When working with vector functions, it's essential to understand how derivatives are applied. Vector functions are expressions combining multiple components—typically along the x, y, and z axes. For instance, in our given problem, the vector function is \(s(t) = \sin(t)\mathbf{i} + e^{t}\mathbf{j} + \cos(t)\mathbf{k}\). Each component function corresponds to a different vector axis.

Taking the derivative of a vector function requires differentiating each component individually. This is similar to scalar functions but applied to each separate part of the vector.

• For \(\sin(t)\mathbf{i}\), the derivative is \(\cos(t)\mathbf{i}\).
• For \(e^{t}\mathbf{j}\), it stays the same, \(e^{t}\mathbf{j}\).
• Lastly, \(\cos(t)\mathbf{k}\) simplifies to \(-\sin(t)\mathbf{k}\).

This results in the new vector function \(s'(t) = \cos(t)\mathbf{i} + e^{t}\mathbf{j} - \sin(t)\mathbf{k}\), which is vital for understanding how the function changes at any given point \(t\).

The product rule is a fundamental concept in calculus, used when differentiating the product of two functions. When you multiply two functions, like \(u(t) = t^2\) and \(v(t) = s(t)\), simply differentiating each and multiplying will not yield the correct derivative of the product. The product rule formula is:
\[\frac{d}{dt} [u(t) \cdot v(t)] = u'(t) \cdot v(t) + u(t) \cdot v'(t)\]
In applying this rule to our function, we first need to find \(u'(t)\) and \(v'(t)\). Using the power rule, \(u(t) = t^2\) becomes \(u'(t) = 2t\). We've already found \(s'(t)\) as the derivative of the vector function.
The \(u'(t)\cdot v(t)\) term is \(2t \cdot (\sin(t)\mathbf{i} + e^{t}\mathbf{j} + \cos(t)\mathbf{k})\), and the \(u(t)\cdot v'(t)\) is \(t^2 \cdot (\cos(t)\mathbf{i} + e^{t}\mathbf{j} - \sin(t)\mathbf{k})\). Combining these gives us the full derivative of the original product.

Differentiation is a cornerstone of calculus, allowing us to determine the rate at which a function is changing at any point. In the context of our exercise, we're differentiating to find the derivative of the product of a scalar function and a vector function.
This requires careful attention to how each component of the function behaves under the action of a derivative. Using basic rules like the product rule and the power rule simplifies this process. Here's a quick recap:

• Power Rule: For any function \(t^n\), its derivative is \(nt^{n-1}\).
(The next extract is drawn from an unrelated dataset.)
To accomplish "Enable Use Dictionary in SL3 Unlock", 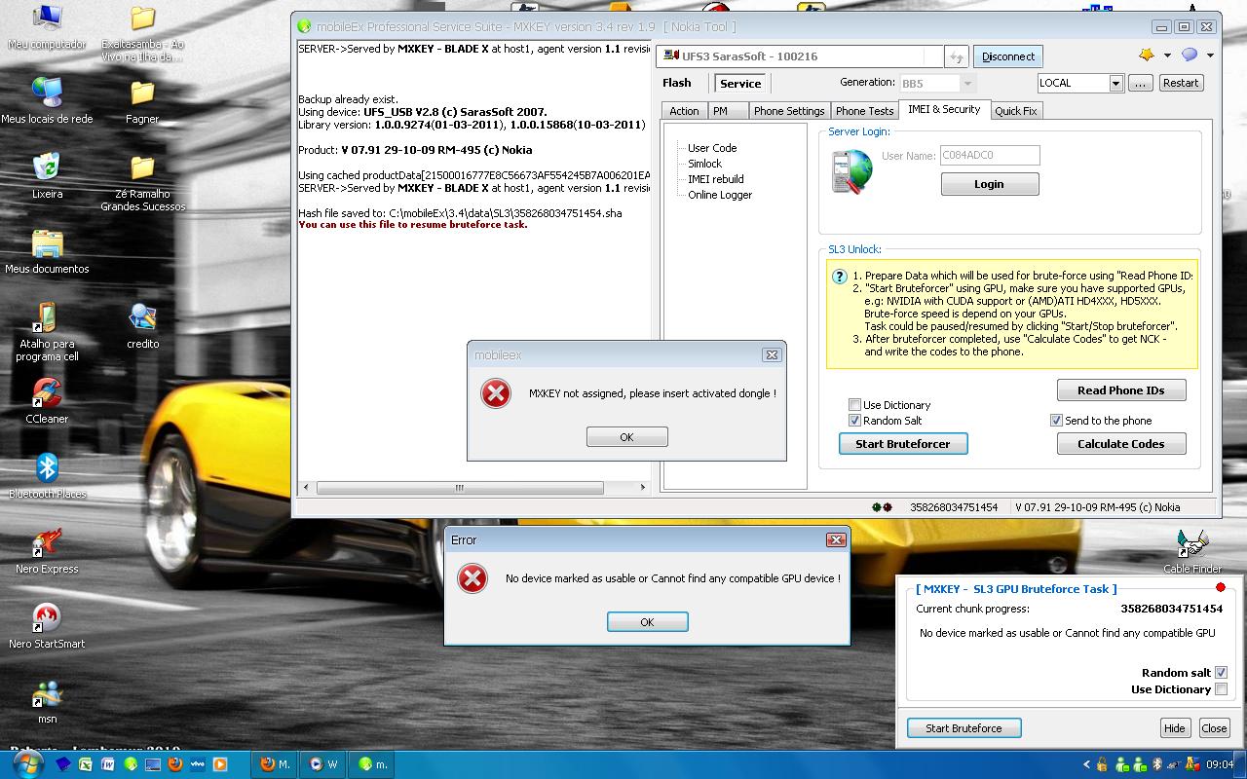I will click(854, 405).
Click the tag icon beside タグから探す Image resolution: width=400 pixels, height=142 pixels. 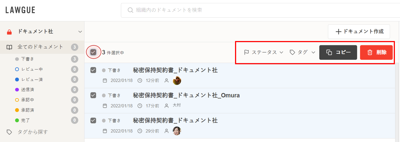[9, 132]
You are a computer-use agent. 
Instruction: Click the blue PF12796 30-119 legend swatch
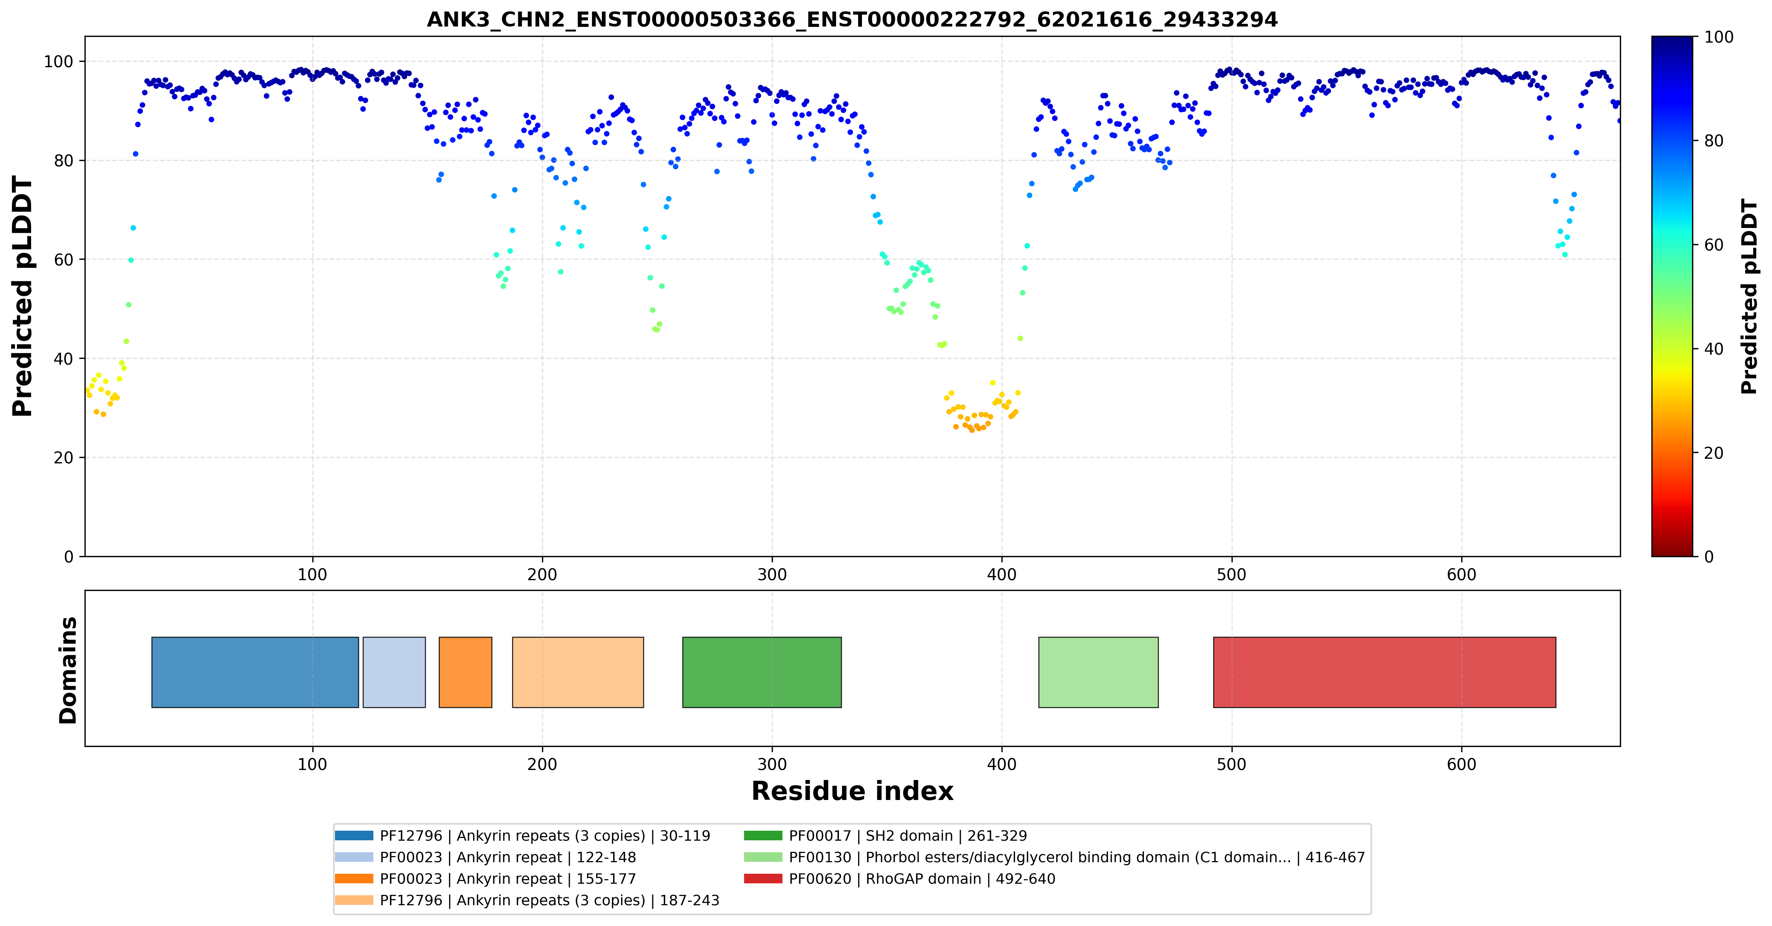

This was used to find \(u'(t) = 2t\) for \(t^2\).
• Component-wise Derivative: For vector functions, differentiate each function inside the vector individually.

By combining these differentiation techniques, we evaluated the complex functions and found their derivatives, giving us insight into how these functions change with each variable or parameter, enhancing our ability to analyze vector fields and systems.